How the usage of a CCTV botnet for DDoS attacks surfaced
Sucuri’s team found the usage of CCTV botnet for DDoS attacks through a simple requirement. This particular client of Sucuri had signed up with them to protect their site from a DDoS that had taken them down for days. It was a well-known later 7 attack that was generating 35,000 HTTP requests per second (RPS) which was more than their web servers could handle. Sucuri’s team was able to mitigate the attack and DDoS attacks stopped. However, as soon as the client’s site was up and running again, the attacks increased up to 50,000 HTTP requests per second. Surprisingly, unlike the typical DDoS attacks, these attacks have continued for days.
This is where Sucuri’s team dived in more and found that attackers were leveraging only IoT (Internet of Things) CCTV botnet for the DDoS attacks.

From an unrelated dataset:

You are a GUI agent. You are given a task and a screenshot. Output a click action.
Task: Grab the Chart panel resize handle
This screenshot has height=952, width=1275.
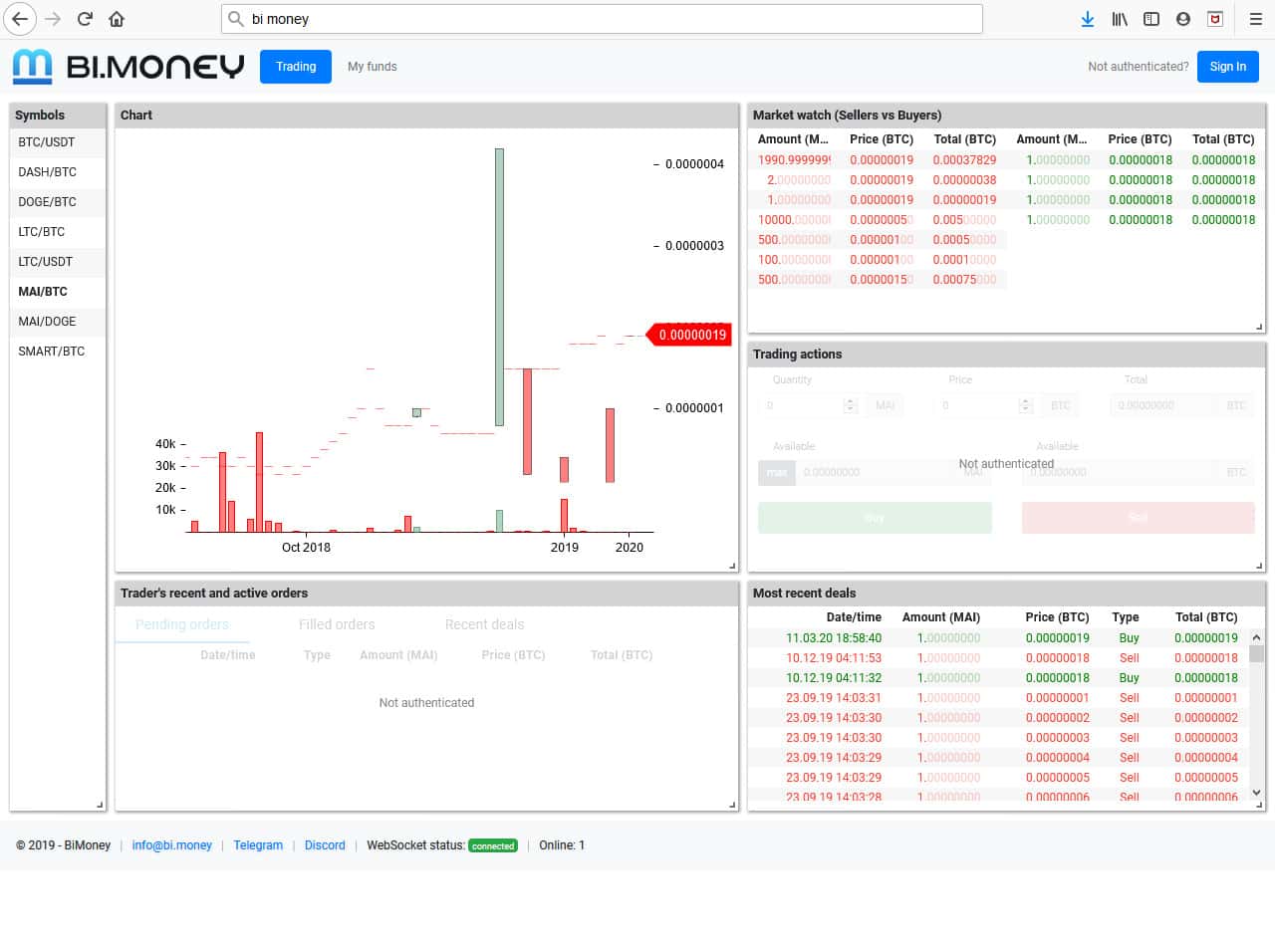(732, 566)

How CCTV botnet are used for DDoS attacks
Usage of IoT devices such as CCTV botnet for DDoS attacks is also not new. However, the surprise lies in using the CCTV botnet for such a long period. Besides, the attacks were planned in such a way that the geographic location of the source won’t be found. This particular attack that used CCTV botnet generated 25,513 unique IP addresses within a couple of hours, which came from different countries and networks. However, most of the IP addresses belonged to Taiwan (24%), followed by USA (12%).
Stopping these kinds of huge DDoS attacks that use CCTV botnet is quite difficult. However, Sucuri’s team advises users that
“If you are an online camera user or vendor, please make sure it is fully patched and isolated from the internet. Actually, not just your online camera, but any device that has Internet access (from DNS resolvers, to NTP servers, and so on).”
The attacks are large. More than 25,000 CCTV devices have been compromised and used for the attacks as the CCTV botnet.
The Sucuri team learned that all of them were running the “Cross Web Server” and had a similar default HTTP page with the “DVR Components” title.